For the five runners who crossed the finish line of the Running Club North's Chilly Buns Mid-winter Fun Run, the impressive part about it wasn't the distance. It was the temperature. When the six runners started the 6.5-mile race, thermometers showed temperatures at 49 below. The yearly event staged on Jan. 26 at the University of Alaska-Fairbanks campus tests not only the physical fitness of competitors but their ability to generate heat and endure the cold. This year, Alaskan Dirk Nickisch finished the 6.5-mile course first with a time of 50 minutes and 14 seconds.
With $400 and some hard work, a pair of Canadian teens have managed to send their toy Lego man very nearly into space, and create a stunning video in the process. Toronto 17-year-olds Matthew Ho and Asar Muhammed used an $85 weather balloon to launch a Lego man carrying a Canadian flag up 80,000 feet to the upper boundaries of Earth's atmosphere in January. Inspired by a similar project completed by MIT students over a year ago, the two Canadian teens needed just a few months to build the contraption. They rigged their balloon with a video camera to capture the incredible footage of the planet's curvature as well as the darkness of space. Once uploaded to YouTube, the video of the soaring Lego man carrying a Canadian flag became an instant hit, bringing in hundreds of thousands of views. The pair also attached a GPS-enabled mobile phone to the floating project so they could track its descent back to Earth.

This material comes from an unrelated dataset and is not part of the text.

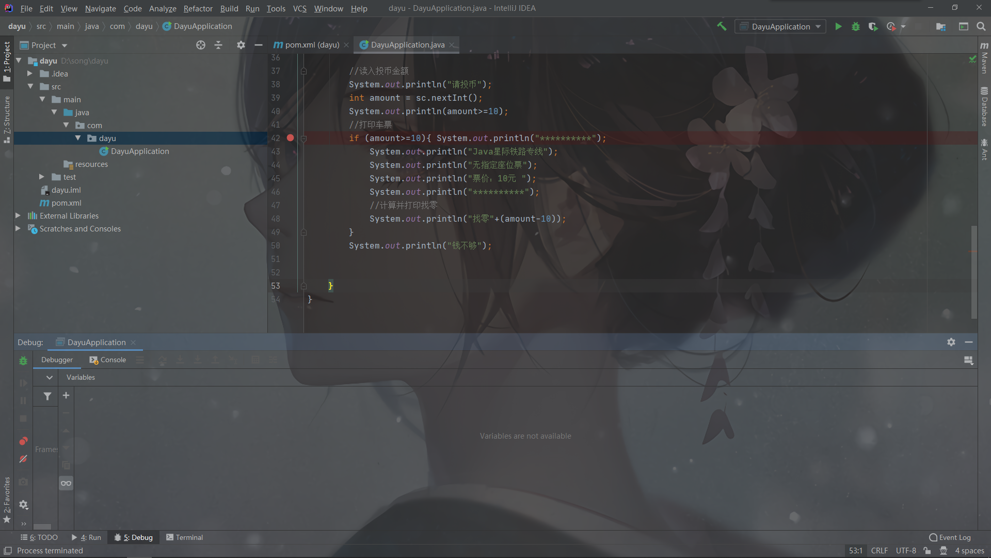Collapse the src folder in project tree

Coconino, Ariz., Sheriff's deputies had no choice but to place Martin Batieni Kombate under arrest-for refusing to leave his jail cell. The 44-year-old Kombate had been booked into the county jail in January on a trespassing charge and was scheduled to be released on Jan. 23. But when detention officers asked him to exit his cell, Kombate allegedly refused and became disorderly. That left deputies little choice but to arrest Kombate again and charge him with a fresh count of trespassing.
Two years after being tossed overboard by rough waves from his 26-foot pleasure boat off the coast of Nantucket, Mass., Scott Douglas finally has an end to his fishing story. The incident forced the New Jersey native and his brother-in-law to swim two hours to reach the shore after the August 2008 incident. More than three years later, Spanish officials reported spotting Douglas' vessel 20 miles off their coast on Jan. 17. Despite the trans-Atlantic drift, the Queen Bee was said to be intact-though covered in barnacles. Douglas said he doesn't expect to be reunited with his boat though. He collected the insurance money on the vessel years ago.